Nor would guidance from the legislature necessarily favor the plaintiff’s position; at least one court determined that public policy favored allowing a tail policy with a defense within limits provision in order to keep premiums affordable. " Under West Virginia law, the defense within limits provision in medical malpractice insurer’s tail endorsement to insured’s policy did not violate public policy; strong public policy of West Virginia was to promote affordable, accessible tail coverage that balanced the interests of both patients and physicians, and foreclosing carriers of tail insurance from including defense costs within the available liability limits upon an insured’s default, as insurer did, would have increased the cost of tail insurance in West Virginia and run afoul of the legislature’s stated goal of promoting stable and affordable tail insurance premiums. West’s Ann. W.Va. Code , 11-13T-1. West Virginia Mut. Ins. Co. v. Vargas, 933 F.Supp.2d 847 (N.D.W.Va. 2013) (applying West Virginia law)." Annot. 21 A.L.R. 6th 515, § 7 p. 35 (Sup. 2017).
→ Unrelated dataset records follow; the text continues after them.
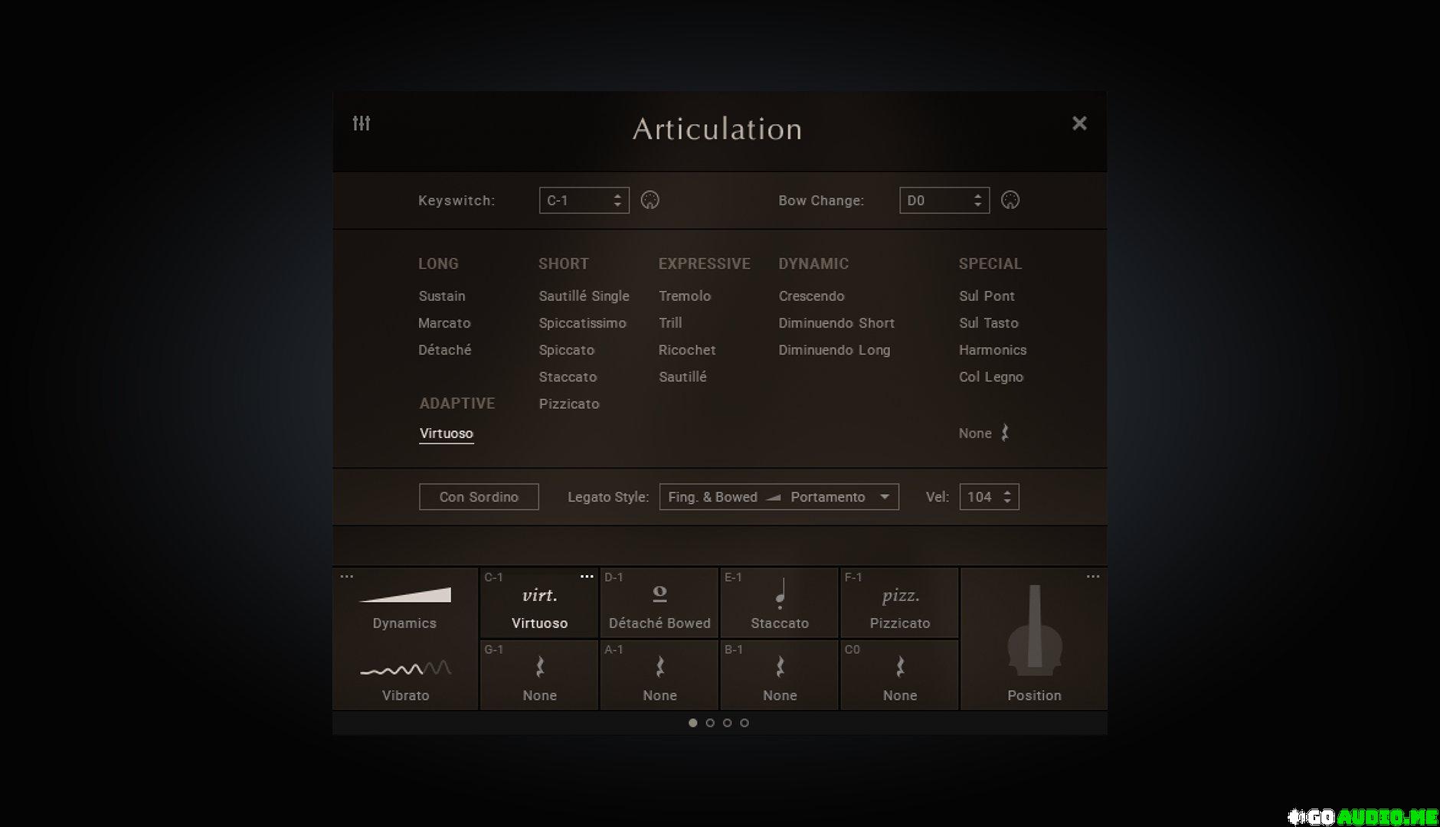
Task: Open the Bow Change D0 selector
Action: click(x=944, y=201)
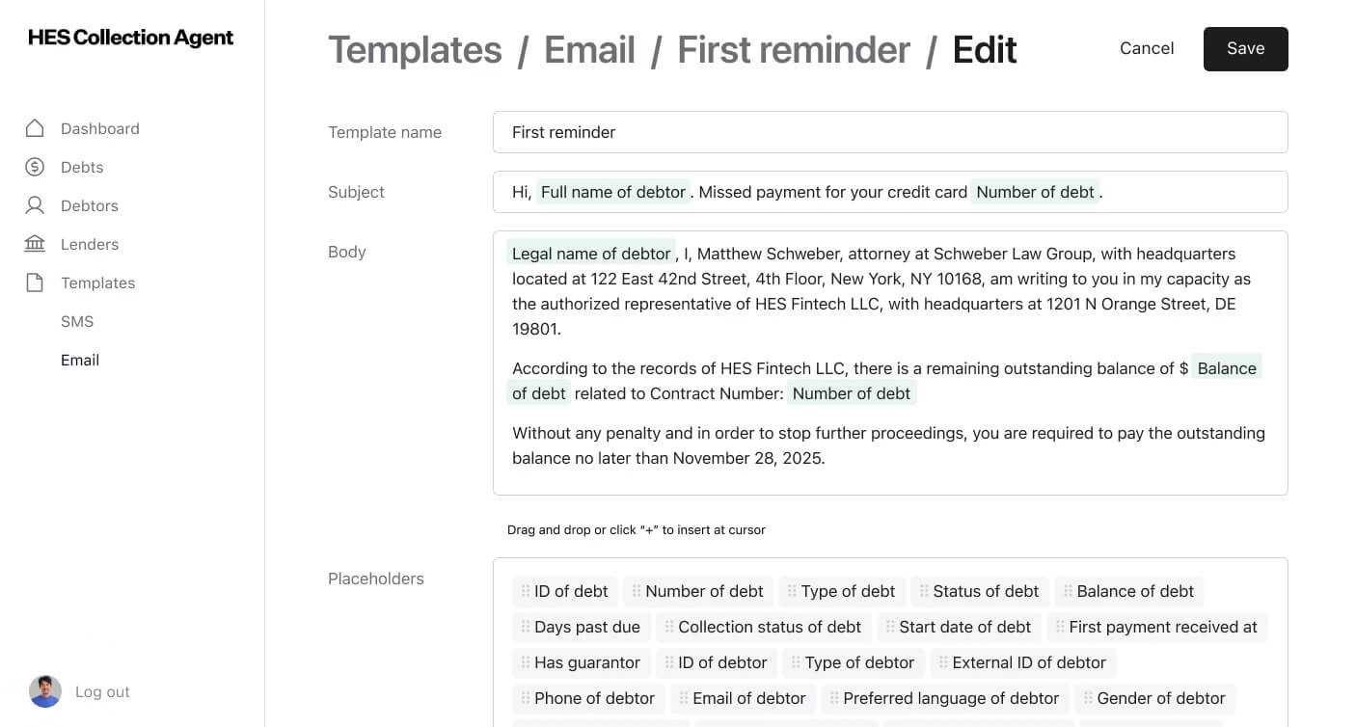This screenshot has height=727, width=1356.
Task: Click the drag handle of "Has guarantor" placeholder
Action: point(527,662)
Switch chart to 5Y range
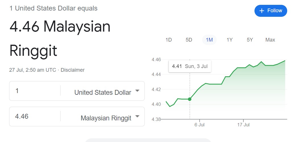 click(x=250, y=40)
In the present case, the plaintiff argues that this court should find that Dr. Allen’s defense cost only policy is in violation of public policy. At oral argument, however, the plaintiff was unable to identify any specific authority, statutory or otherwise, in support of this argument. Although the court is sympathetic to the plaintiff’s circumstances, precedent indicates that determining any exclusions or limitations in the underlying insurance policy to be against public policy- and permitting a party to recover notwithstanding the language of the policy- is not a decision to be made by this court.
CONCLUSION
For the foregoing reasons the motions for summary judgment are granted.